Imagine we have a web application deployed in a Kubernetes cluster. As the traffic to your application grows, the CPU and memory usage of your pods also increase. If you don’t act quickly to scale up the number of replicas (instances of your application), your users might experience slow response times or even service outages. On the other hand, during periods of low traffic, running too many replicas can waste resources and increase operational costs. This is where autoscaling comes into play. In this blog post, we will delve into the concepts and hands-on implementation of autoscaling in Kubernetes. We will explore the Horizontal Pod Autoscaler (HPA). Let's get started.
Scaling in Kubernetes
When it comes to scaling applications, two primary methods are used: Horizontal Autoscaling and Vertical Autoscaling. Understanding the differences and use cases for each can help you make more informed decisions about how to manage the resources for your applications effectively.
Horizontal Autoscaling
Horizontal scaling, often referred to as scaling out, involves adding more instances (or replicas) of a service or application to handle increased load. In Kubernetes, this means increasing the number of pods running your application. This type of scaling is generally preferred for its flexibility and resilience. By distributing the load across multiple instances, you can achieve better performance and fault tolerance.
Key Benefits of Horizontal Scaling:
Improved Fault Tolerance: If one instance fails, others can continue to handle requests.
Enhanced Load Distribution: Traffic is spread across multiple instances, reducing the burden on any single pod.
Elasticity: Easy to add or remove instances based on demand, making it suitable for applications with fluctuating workloads.
In Kubernetes, horizontal scaling is typically managed using the Horizontal Pod Autoscaler (HPA), which adjusts the number of pod replicas based on metrics like CPU utilization, memory usage, or custom metrics.
Vertical Autoscaling
Vertical scaling, also known as scaling up, involves increasing the resources (CPU, memory) allocated to a single instance of a service or application. In Kubernetes, this means changing the resource requests and limits for a pod to provide it with more CPU and memory.

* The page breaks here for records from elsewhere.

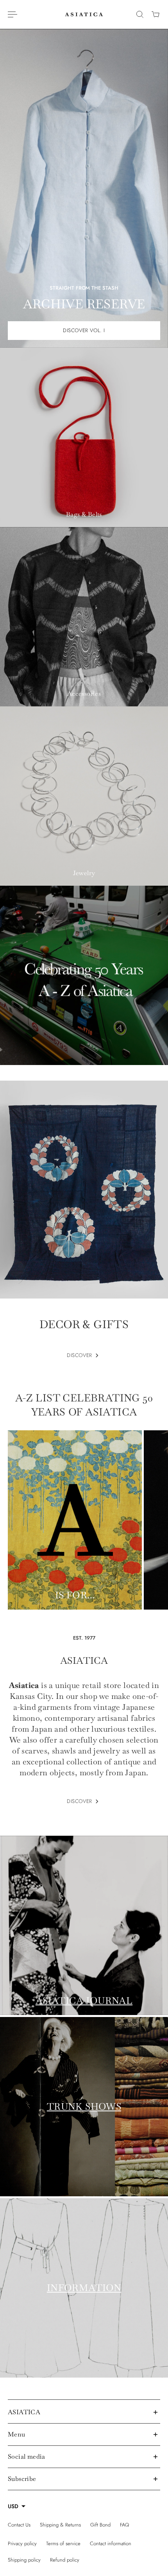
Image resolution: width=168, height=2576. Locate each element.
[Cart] (155, 14)
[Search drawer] (140, 14)
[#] (84, 975)
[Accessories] (84, 616)
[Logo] (84, 14)
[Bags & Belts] (84, 437)
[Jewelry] (84, 796)
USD (13, 2506)
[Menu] (12, 14)
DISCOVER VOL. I (84, 330)
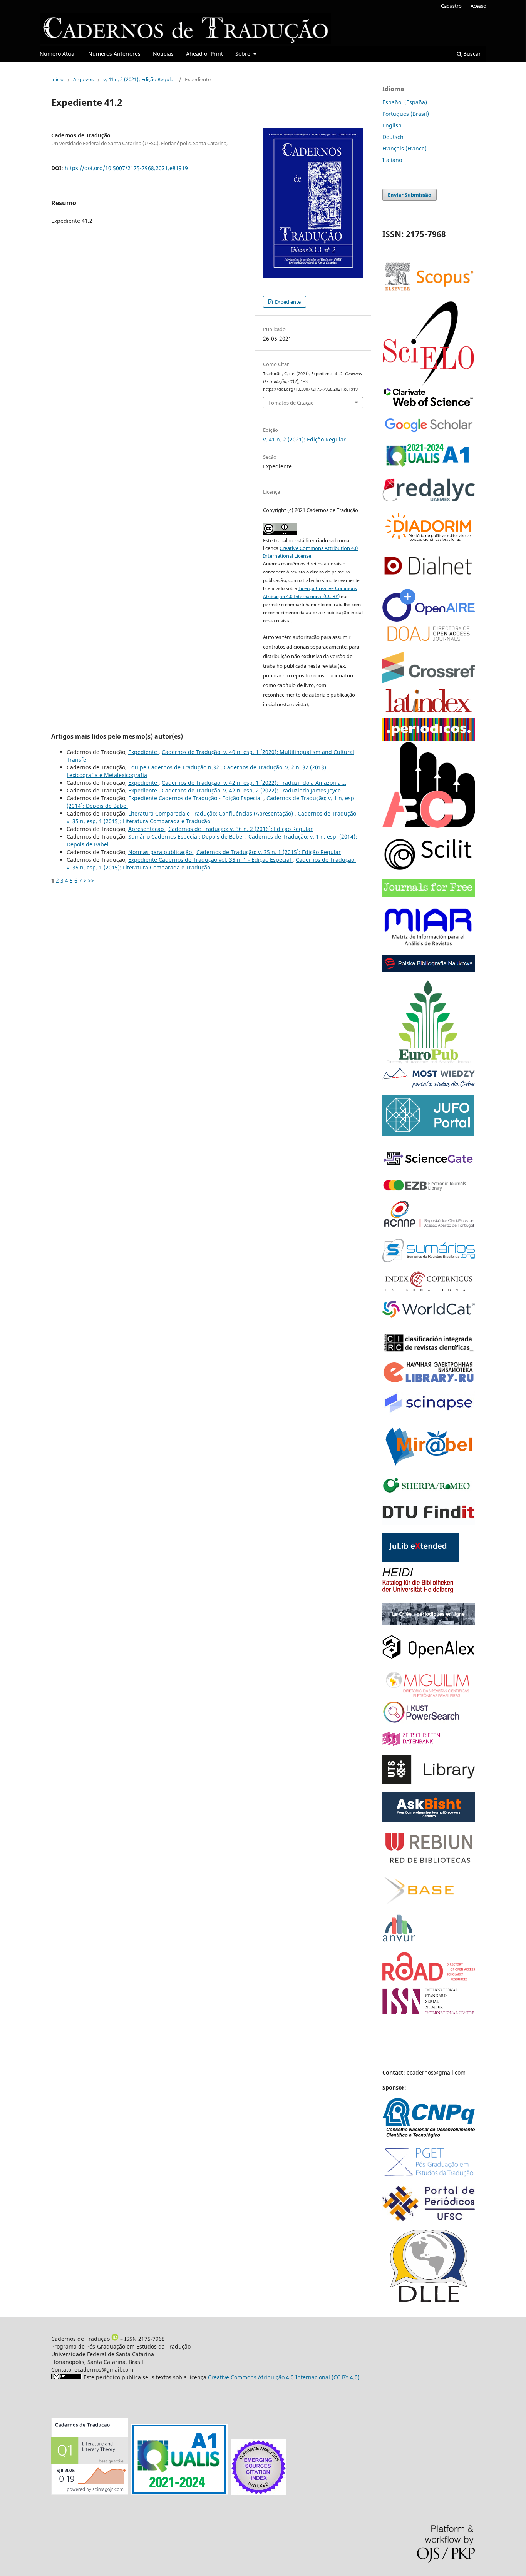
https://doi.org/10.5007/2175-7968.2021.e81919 (126, 168)
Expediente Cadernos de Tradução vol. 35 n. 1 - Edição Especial (210, 859)
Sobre (243, 53)
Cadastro (451, 5)
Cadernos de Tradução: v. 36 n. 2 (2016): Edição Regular (240, 828)
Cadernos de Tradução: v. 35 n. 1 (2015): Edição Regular (268, 852)
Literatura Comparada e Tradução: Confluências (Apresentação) (211, 813)
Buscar (471, 53)
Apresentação (146, 828)
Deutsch (393, 136)
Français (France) (404, 148)
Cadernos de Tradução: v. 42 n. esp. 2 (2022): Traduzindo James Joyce (251, 790)
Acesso (478, 5)
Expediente (287, 301)
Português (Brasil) (405, 113)
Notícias (163, 53)
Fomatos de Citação (291, 402)
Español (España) (404, 102)
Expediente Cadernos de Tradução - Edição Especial (195, 798)
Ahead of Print (204, 53)
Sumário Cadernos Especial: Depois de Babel (186, 836)
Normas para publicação (160, 852)
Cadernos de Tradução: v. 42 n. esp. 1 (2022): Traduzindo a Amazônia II (254, 782)
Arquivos (83, 79)
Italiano (392, 160)
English (392, 125)
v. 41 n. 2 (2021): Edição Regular (139, 79)
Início (57, 79)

Key Benefits of Vertical Scaling:
Simplified Architecture: Fewer instances to manage can simplify application architecture and management.
Performance Boost: Increasing resources for a single instance can improve performance for applications that benefit from larger resource allocations.

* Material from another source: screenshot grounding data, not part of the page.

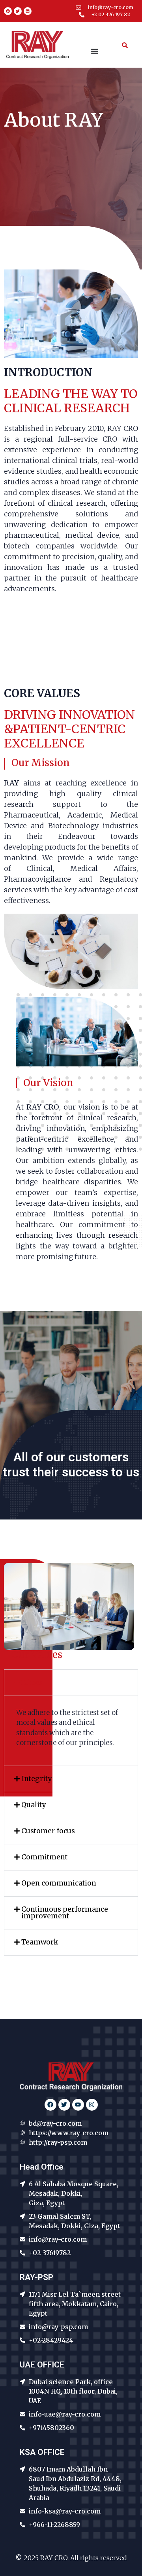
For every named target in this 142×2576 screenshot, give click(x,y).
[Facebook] (8, 11)
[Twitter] (18, 11)
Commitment (44, 1857)
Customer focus (48, 1831)
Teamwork (39, 1942)
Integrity (36, 1778)
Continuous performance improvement (64, 1912)
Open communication (58, 1883)
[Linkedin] (28, 11)
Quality (33, 1804)
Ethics (31, 1682)
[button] (71, 1683)
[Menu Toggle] (95, 51)
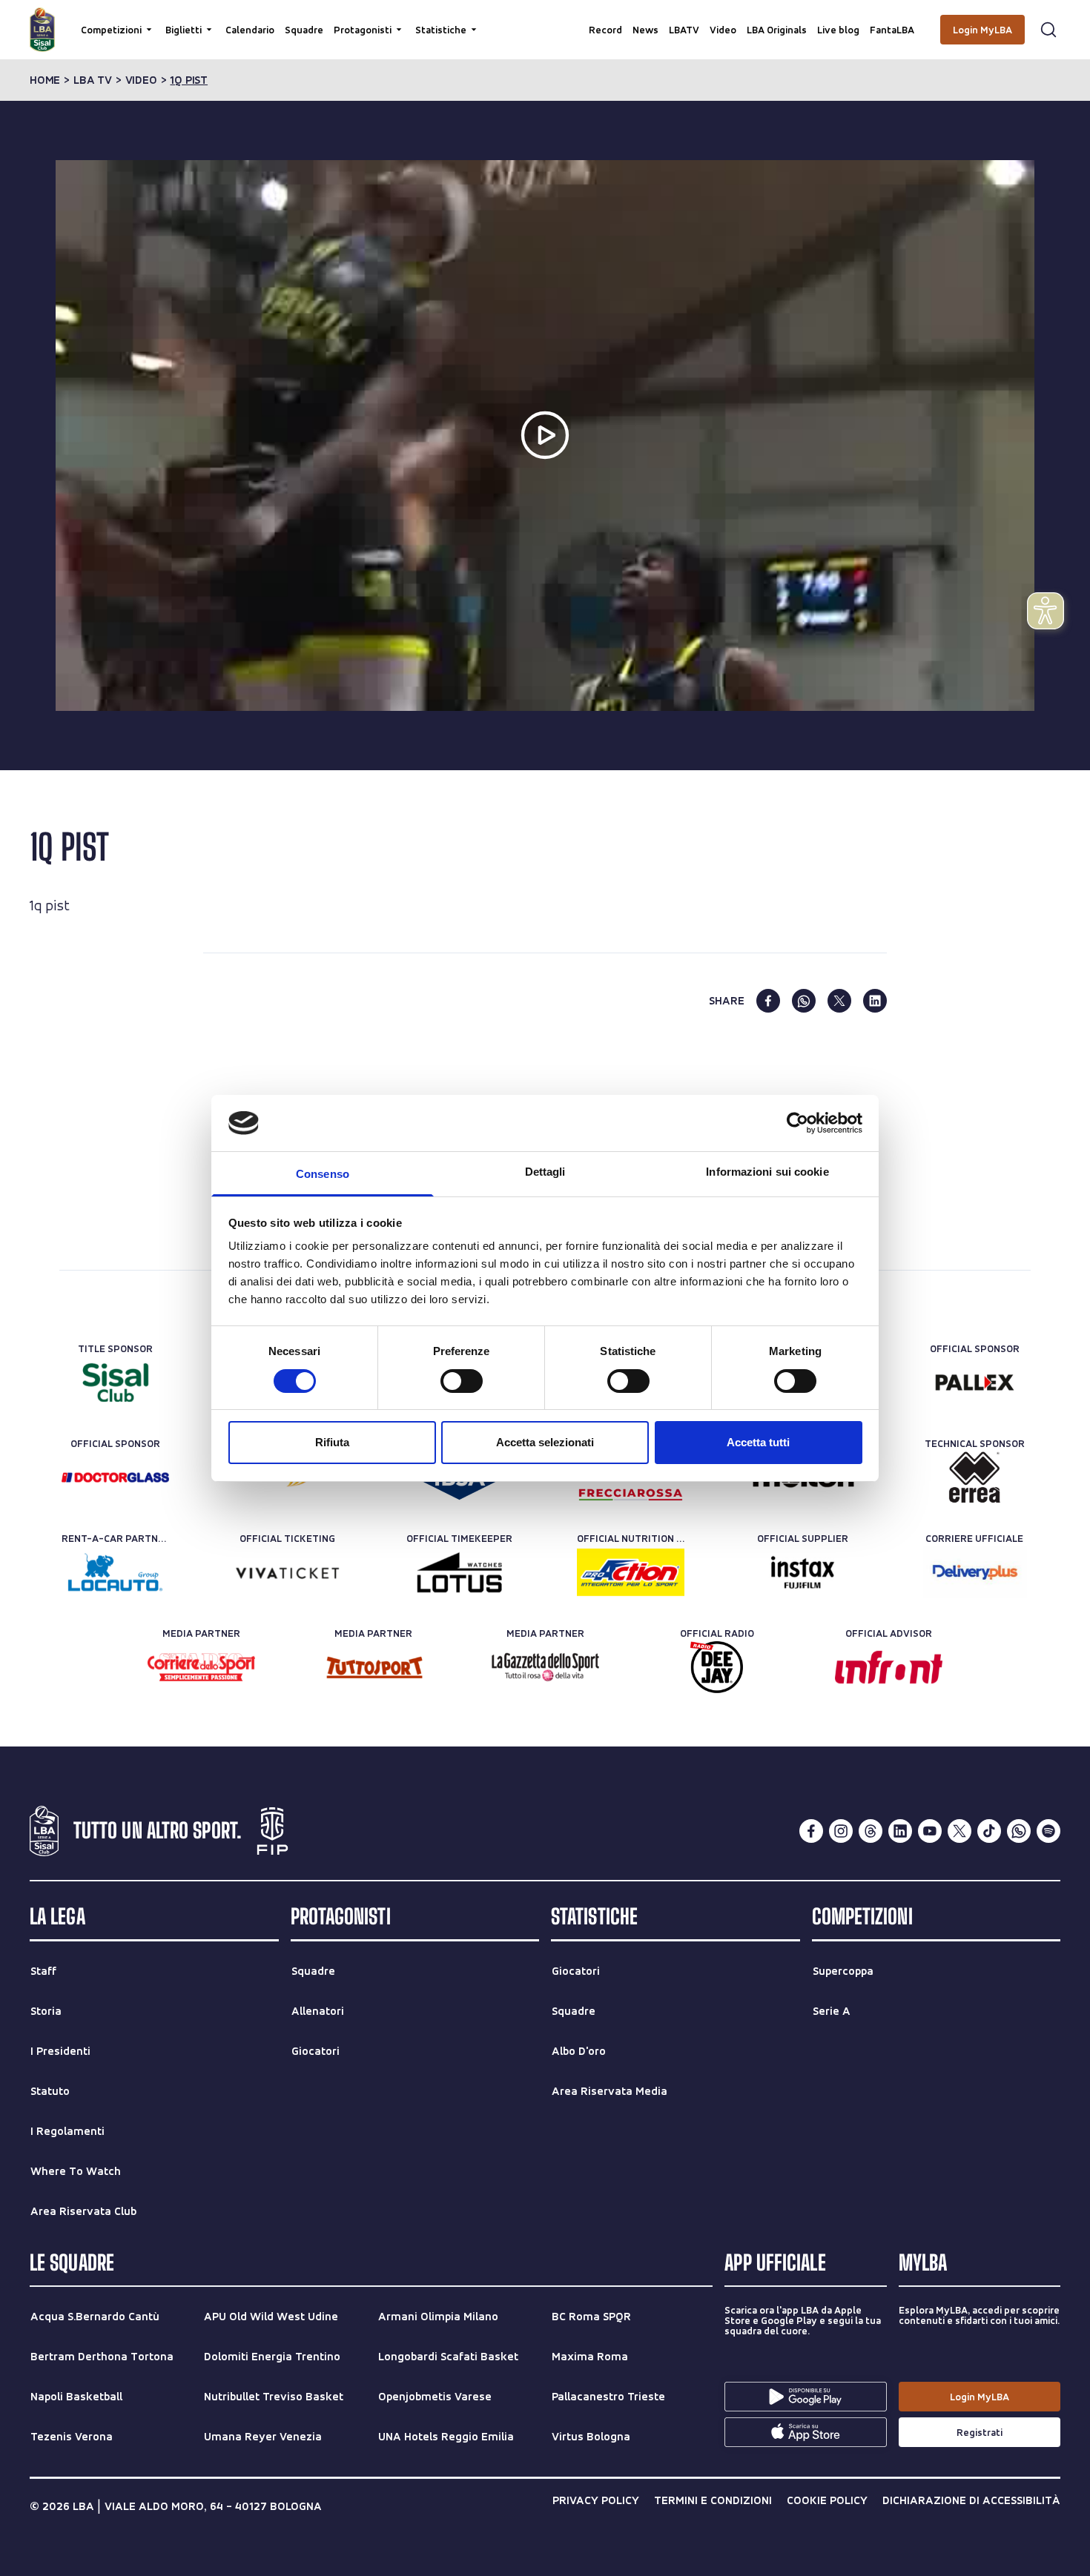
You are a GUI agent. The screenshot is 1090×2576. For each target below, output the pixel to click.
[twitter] (839, 1001)
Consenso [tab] (322, 1174)
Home (45, 80)
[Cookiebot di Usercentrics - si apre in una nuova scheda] (797, 1123)
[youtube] (930, 1831)
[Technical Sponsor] (974, 1477)
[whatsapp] (804, 1001)
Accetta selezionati (545, 1442)
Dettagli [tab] (545, 1171)
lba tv (92, 80)
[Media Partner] (201, 1667)
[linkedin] (875, 1001)
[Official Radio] (716, 1667)
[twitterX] (959, 1831)
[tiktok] (989, 1831)
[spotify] (1048, 1831)
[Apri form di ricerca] (1048, 30)
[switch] (461, 1381)
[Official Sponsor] (974, 1382)
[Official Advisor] (888, 1667)
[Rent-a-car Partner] (115, 1572)
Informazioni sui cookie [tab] (767, 1171)
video (141, 80)
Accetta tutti (758, 1442)
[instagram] (841, 1831)
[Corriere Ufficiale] (974, 1572)
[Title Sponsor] (115, 1382)
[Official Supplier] (802, 1572)
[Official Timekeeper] (459, 1572)
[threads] (870, 1831)
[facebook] (768, 1001)
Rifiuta (332, 1442)
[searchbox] (545, 18)
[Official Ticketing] (287, 1572)
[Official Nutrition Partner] (630, 1572)
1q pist (189, 80)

Note: In Kubernetes, the Horizontal Pod Autoscaler (HPA) is natively supported and can be used in any Kubernetes cluster without additional setup. Other autoscaling features, such as the Cluster Autoscaler, Vertical Pod Autoscaler (VPA), and Node Auto-Provisioning, are often provided as additional services or integrated features by cloud providers like AKS (Azure Kubernetes Service), GKE (Google Kubernetes Engine), and EKS (Amazon Elastic Kubernetes Service). In this blog post, we will focus on a hands-on implementation of HPA only.
Hands-on Example: Horizontal Pod Autoscaler (HPA)
Let's walk through a hands-on example of setting up HPA in Kubernetes.
Prerequisites
A Kubernetes cluster (You can use a local cluster like Minikube or Kind).
kubectl
installed and configured to interact with your cluster.metrics-server
installed in your cluster to provide resource metrics. (We installedmetrics-server
in a previous blog, you can check it out here).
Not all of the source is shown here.